As for those who choose to pursue business or engineering degrees as opposed to the liberal arts/classics that Staha deems the only worthwhile areas of study, well, buildings would not be built, and retail, restaurants and everything you own would not be available without people in these jobs. Asking, "How do we know something is true?" and studying Plato are interesting, but they have a time and a place. We need people with practical knowledge, too. Granted, there are many people who don't give enough thought to the world around them and take things as they are. But if you don't think that any one of the McCombs School of Business students can't hold their own in an intellectual discussion, you are wrong again. We are at a top university, and every student fulfills degree requirements that include liberal and fine arts. The people I have met all have extraordinary minds. Give us some credit.

Stephanie Abma

International business sophomore YCT reinforcing its own stereotype

The Young Conservatives of Texas are at it again. First it was Dinesh D'Souza, and now they're bringing in a black lawyer, Ward Connerly, to speak about racism in America. Connerly is the reason affirmative action no longer exists in California, and he's doing everything he can to prevent blacks from getting a fair shake in school admission across the United States. How can a man who believes there is no racial divide in America possibly be fit to speak on the subject of racism at all?

I haven't read YCT's mission statement, but I bet it reads something like this: Do whatever is needed to prevent insular minorities from getting equal protection under the law and to provide for the continuation of the elite known as the white male.

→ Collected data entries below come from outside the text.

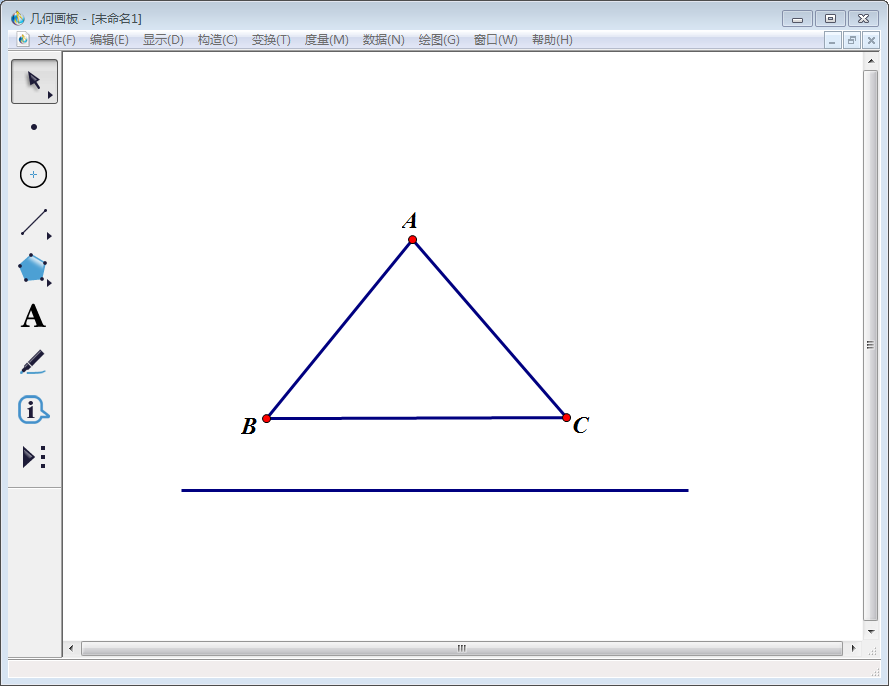Expand the Straightedge tool flyout triangle

(x=49, y=236)
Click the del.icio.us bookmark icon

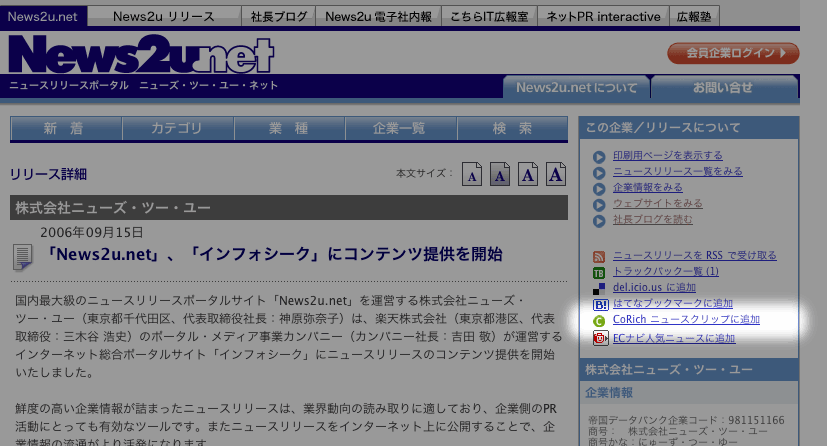(x=599, y=288)
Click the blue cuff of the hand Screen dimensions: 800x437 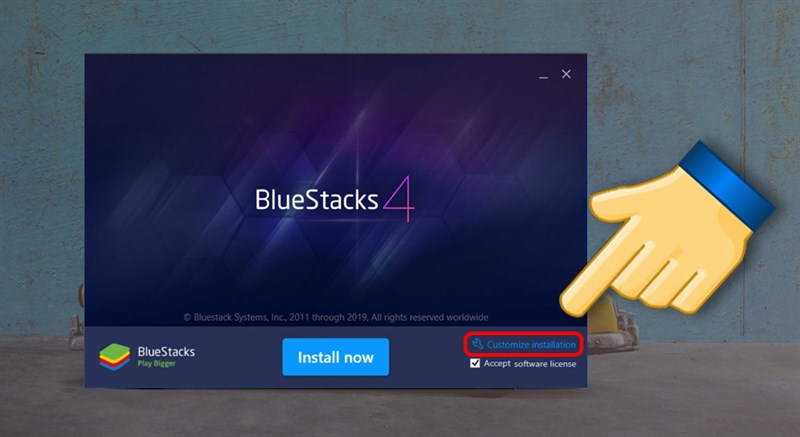coord(729,182)
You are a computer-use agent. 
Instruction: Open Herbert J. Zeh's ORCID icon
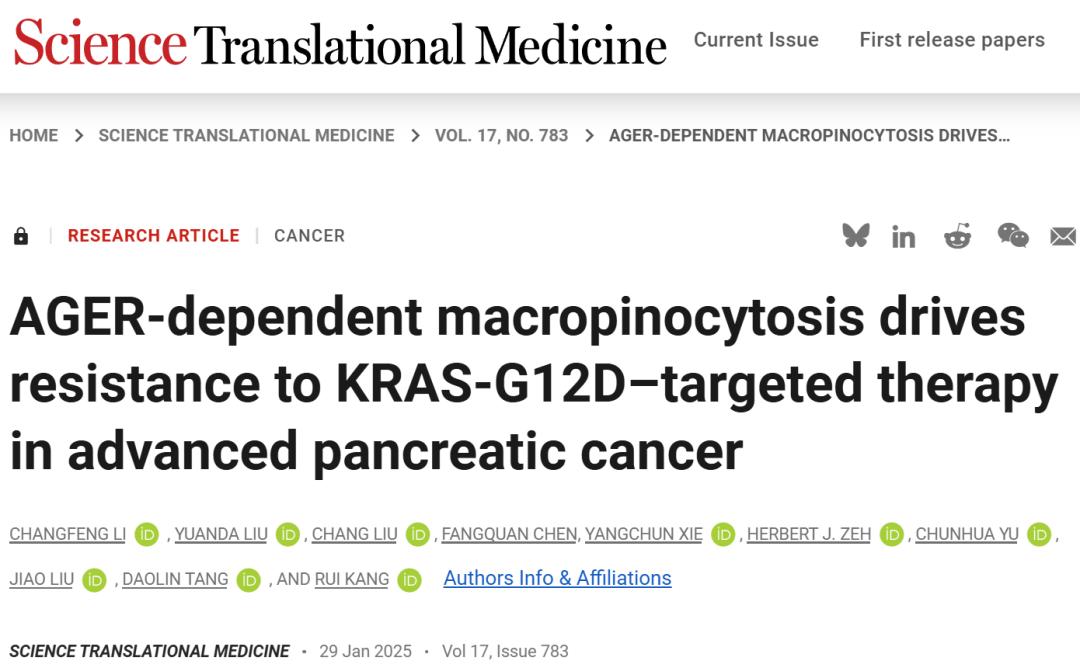tap(891, 534)
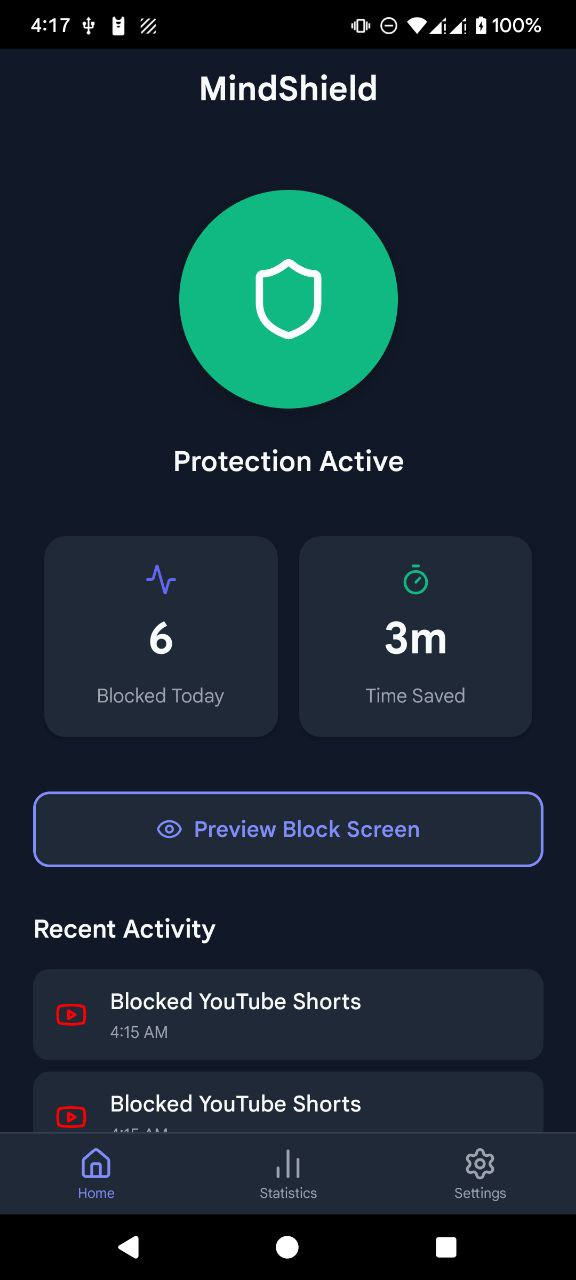
Task: Open Settings with the gear icon
Action: (x=480, y=1163)
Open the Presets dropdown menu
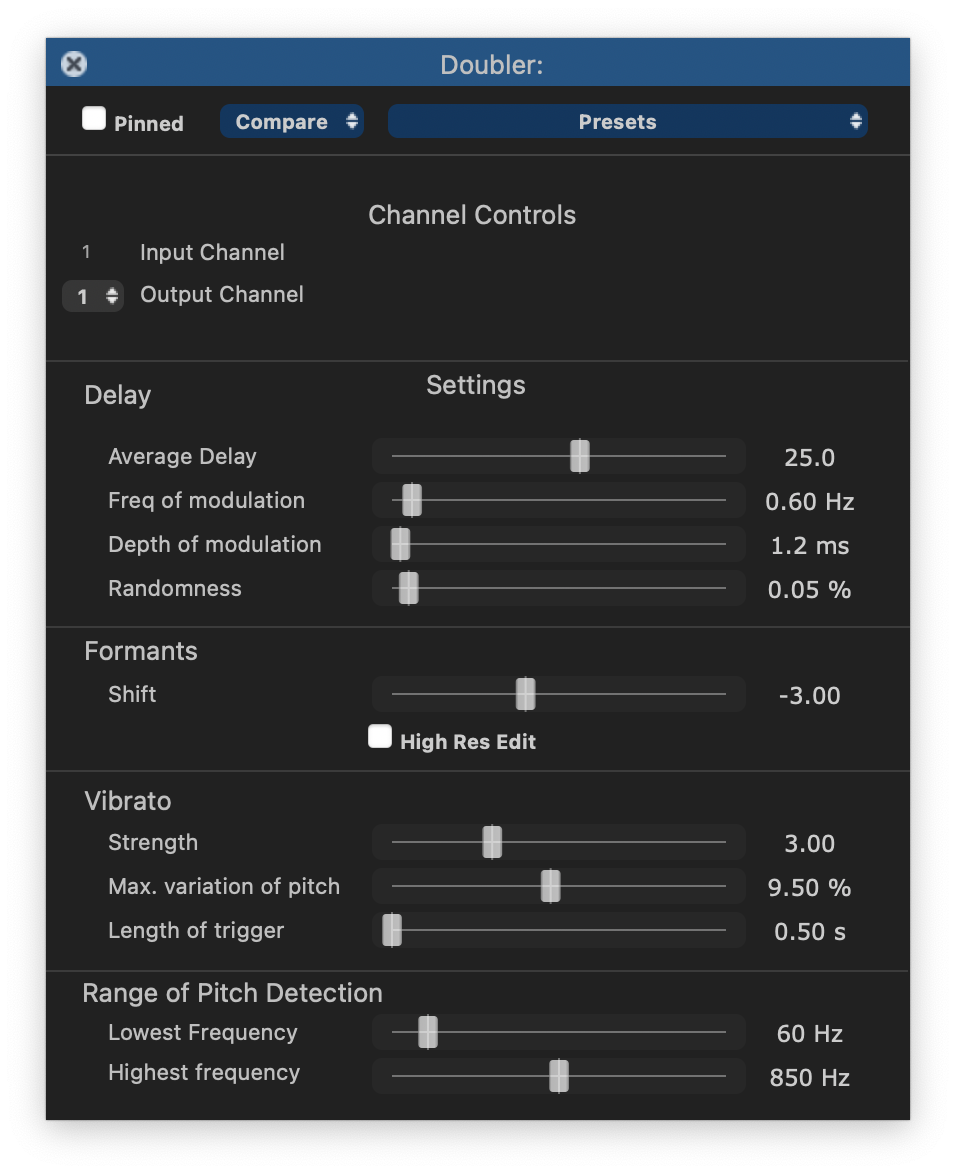The width and height of the screenshot is (956, 1174). pyautogui.click(x=627, y=122)
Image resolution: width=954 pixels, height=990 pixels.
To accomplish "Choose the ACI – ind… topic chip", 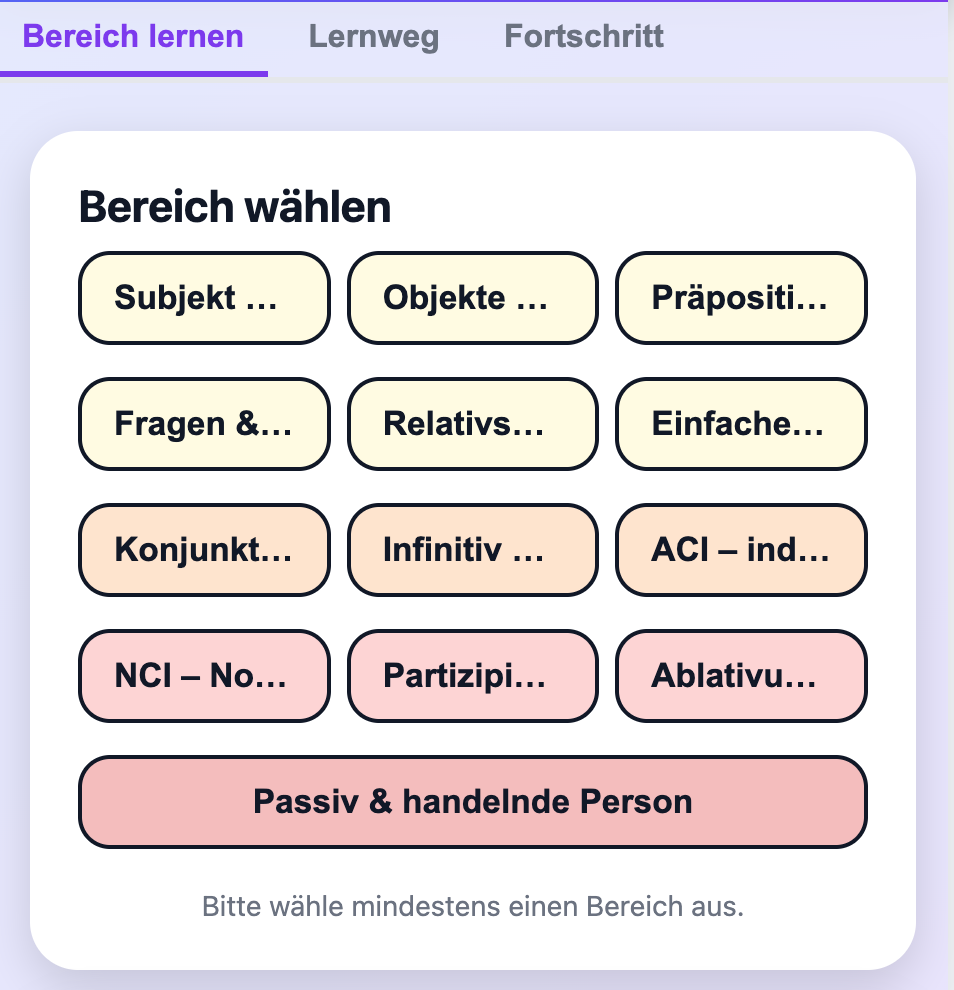I will click(741, 550).
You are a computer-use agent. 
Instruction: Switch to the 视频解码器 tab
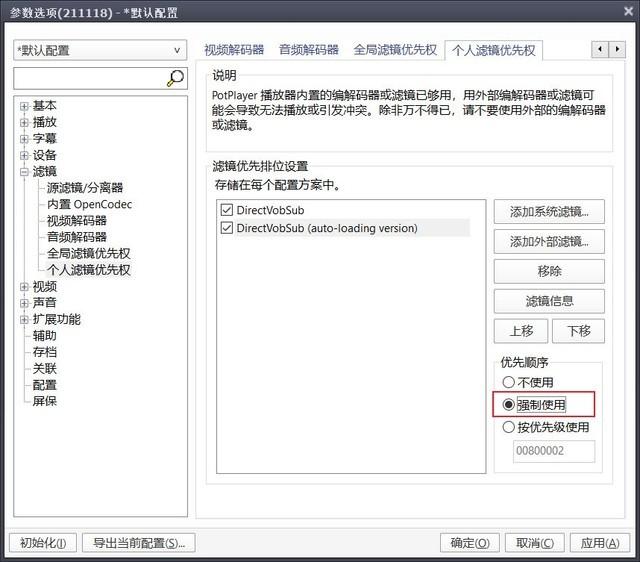(x=234, y=49)
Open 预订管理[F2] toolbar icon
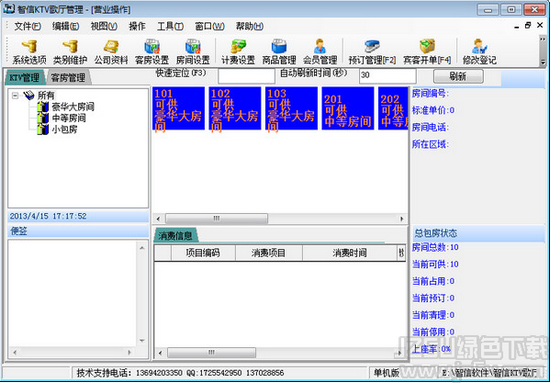 tap(372, 52)
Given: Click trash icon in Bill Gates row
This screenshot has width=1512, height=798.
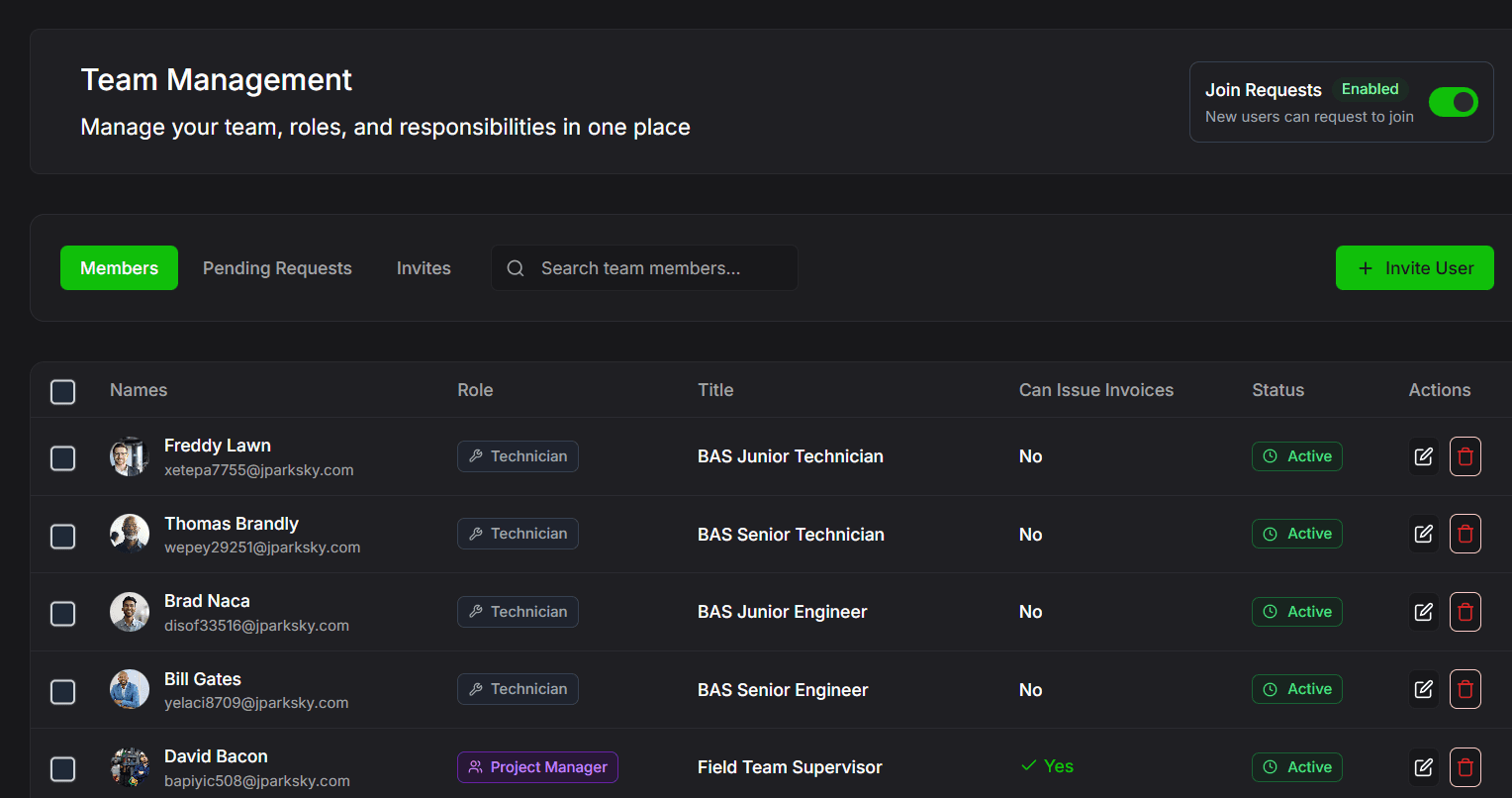Looking at the screenshot, I should click(1465, 690).
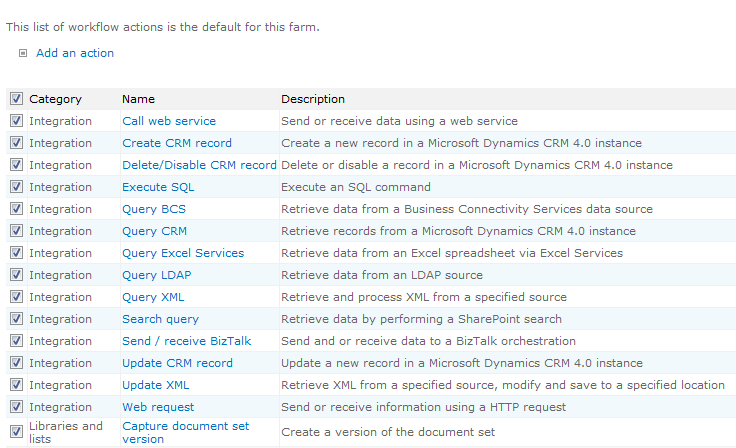Toggle checkbox for Web request action
The height and width of the screenshot is (448, 736).
tap(16, 407)
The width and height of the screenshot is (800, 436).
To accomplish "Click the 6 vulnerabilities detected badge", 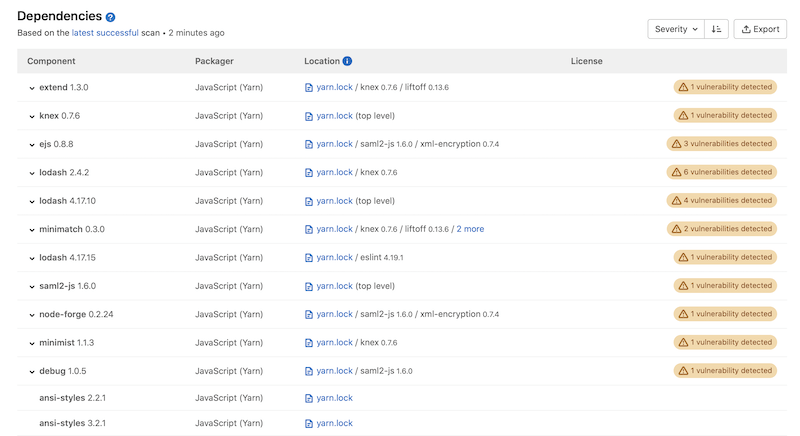I will [x=722, y=172].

They will tell you that they are strict consitutionalists, but they cleverly ignore the separation of church and state and the 14th Amendment. They don't fool me, however. They are just a bunch of racists, and I find it typical that they would bring such a bigoted speaker to our great campus.

David Steil

UT alum An erroneous comparison

In response to "Is Scientology reason to resurrect Hitler?" (Firing Line, Feb. 12): It is insulting to say that what the Scientologists are "going through" with peaceful picketing demonstrations in any way compares with what the Jews went through in the Holocaust. Until Scientologists are rounded up and killed in droves for practicing their faith, your analogy shall remain completely inappropriate, inaccurate and demonstrative of your utter failure to grasp how real and awful the Holocaust actually was.